5. Ribbon design and interior finish.
At first glance, ribbon design appears to have changed very little in recent years. But the ribbon/rod/shaft design has actually been the object of considerable evolution in design during the last decade, and it certainly represents a critical element in blender design. The ribbon, support rods and shaft must be correctly matched to the physical properties of the product to boost blending efficiency and prevent mechanical failures.

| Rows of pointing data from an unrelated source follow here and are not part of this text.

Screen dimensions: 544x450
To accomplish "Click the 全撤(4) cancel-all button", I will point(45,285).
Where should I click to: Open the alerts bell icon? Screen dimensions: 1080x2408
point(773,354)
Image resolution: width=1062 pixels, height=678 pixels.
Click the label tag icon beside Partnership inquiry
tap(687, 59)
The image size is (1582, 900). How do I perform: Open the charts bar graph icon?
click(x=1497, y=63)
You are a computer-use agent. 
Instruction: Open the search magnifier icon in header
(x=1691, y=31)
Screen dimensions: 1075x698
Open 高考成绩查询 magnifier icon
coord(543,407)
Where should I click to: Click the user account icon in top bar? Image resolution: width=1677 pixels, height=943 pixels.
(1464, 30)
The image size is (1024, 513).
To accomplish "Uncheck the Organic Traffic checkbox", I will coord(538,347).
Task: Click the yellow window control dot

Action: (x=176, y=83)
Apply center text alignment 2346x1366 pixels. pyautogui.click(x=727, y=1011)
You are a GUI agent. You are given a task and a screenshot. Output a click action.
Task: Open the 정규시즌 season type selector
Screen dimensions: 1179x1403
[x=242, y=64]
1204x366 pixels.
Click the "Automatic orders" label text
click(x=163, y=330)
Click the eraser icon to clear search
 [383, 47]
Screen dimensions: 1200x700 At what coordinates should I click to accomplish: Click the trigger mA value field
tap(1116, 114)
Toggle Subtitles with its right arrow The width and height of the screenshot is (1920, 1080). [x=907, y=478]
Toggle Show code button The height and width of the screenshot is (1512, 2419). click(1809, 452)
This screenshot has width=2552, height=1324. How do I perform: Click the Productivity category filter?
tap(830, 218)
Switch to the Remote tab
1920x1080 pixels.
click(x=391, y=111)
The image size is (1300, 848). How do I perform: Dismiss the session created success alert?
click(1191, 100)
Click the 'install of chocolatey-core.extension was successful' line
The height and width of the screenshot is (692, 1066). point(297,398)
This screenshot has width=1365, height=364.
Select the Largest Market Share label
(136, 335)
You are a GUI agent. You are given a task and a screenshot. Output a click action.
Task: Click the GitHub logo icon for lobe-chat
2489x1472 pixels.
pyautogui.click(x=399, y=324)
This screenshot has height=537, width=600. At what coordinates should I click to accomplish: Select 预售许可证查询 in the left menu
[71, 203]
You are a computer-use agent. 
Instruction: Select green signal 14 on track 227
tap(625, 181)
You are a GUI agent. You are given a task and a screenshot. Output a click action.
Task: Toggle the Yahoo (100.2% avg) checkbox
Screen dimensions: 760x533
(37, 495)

Naturally, the ribbon is specified to provide sufficient surface area and peripheral speed to move the bulk. An equally important measure is the differential between the inner and outer ribbons in the double spiral ribbon set. This differential determines the axial pumping action that ultimately moves the material toward the discharge. The challenge is to induce vigorous agitation without over-stressing the ribbon, rods and shaft. For this reason, the system should be designed from the ribbons inward. Ribbon design determines the rod design, which in turn determines the shaft that is needed. A balanced design provides a system that blends quickly, produces minimal resistance as the ribbon/rod assembly moves through the bulk, and ensures long-term reliability. Oversized support rods, for example, often cause cracked ribbons and unnecessarily high power consumption.

For every minute that your blender is committed to discharging and cleaning, production is sagging. So, efficient discharge has become another important focus in ribbon blender design. Fast discharge is a function of axial pumping action – especially the pumping action of the outer ribbon – and the discharge valve design. Complete discharge requires close clearances and a clean design in the interior trough.

* All interior angles must be radiused to prevent material from collecting in corners.
* Clearances should be 1mm or less at the bottom of the trough.
* Welds should be ground and polished, even for non-sanitary applications.

6.Seals and valves.
Recent developments in seals, packing systems, and shaft design have made ribbon blenders more reliable and versatile. This is a welcome development, since the shaft and packing in a ribbon blender are submerged in the product zone. Improved seal integrity always helps to insure against contamination.
Especially when blending abrasive materials, and when contamination is a critical concern, air-purged seals help to prevent material from attacking the packing material and shaft. (Nitrogen is used when blending materials that are prone to oxidation.) In industries that require sanitary blending, Teflon & v-rings are commonly used to provide a seal that is reliable and easy to clean quickly. In many pharmaceutical applications, for example, the split packing is easily opened and cleaned after every batch.

The valve most often specified for a ribbon blender is a pneumatically-actuated sliding gate valve. But for special applications – vacuum operation, for example – alternative valves are sometimes required. A spherical disk valve provides a positive seal during vacuum blending, while it also offers a large discharge port for fast discharge.

After choosing the desired features you should contact the manufacturer and run a test on your product, in the manufacturers Test Center or in your own factory. Nothing beats the satisfaction of knowing that you have chosen the best possible design for your requirements.